(Beginning of Dataset extract)
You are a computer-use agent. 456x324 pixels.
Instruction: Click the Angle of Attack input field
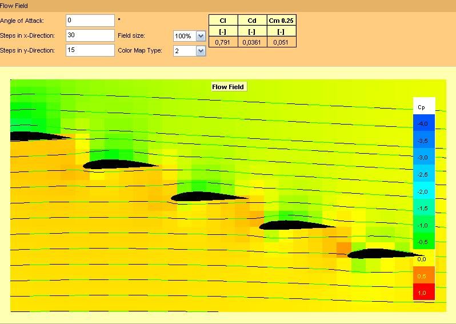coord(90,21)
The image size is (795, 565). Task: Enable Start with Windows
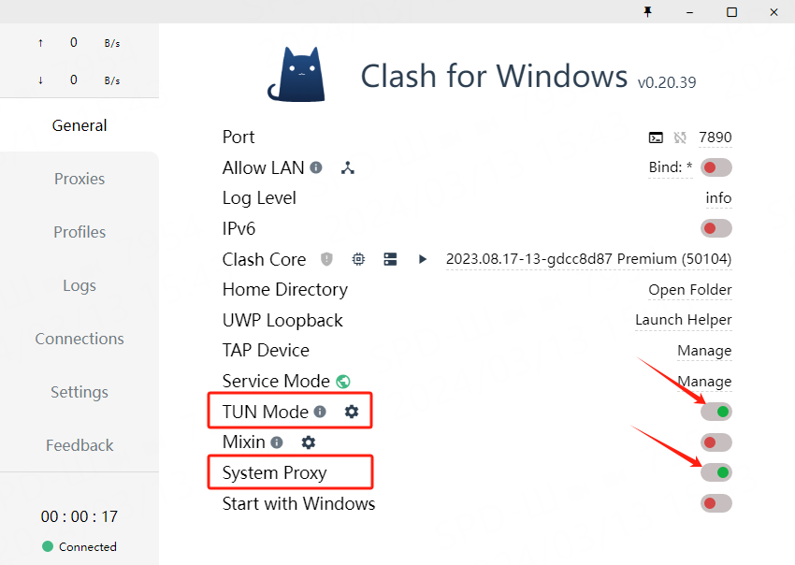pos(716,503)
(End of Dataset extract)
Quote the records above in full, dropping each picture.

> [Your solution]:
You are a computer-use agent. 456x324 pixels.
Instruction: Click the Angle of Attack input field
coord(90,21)
The image size is (795, 565). Task: Enable Start with Windows
pos(716,503)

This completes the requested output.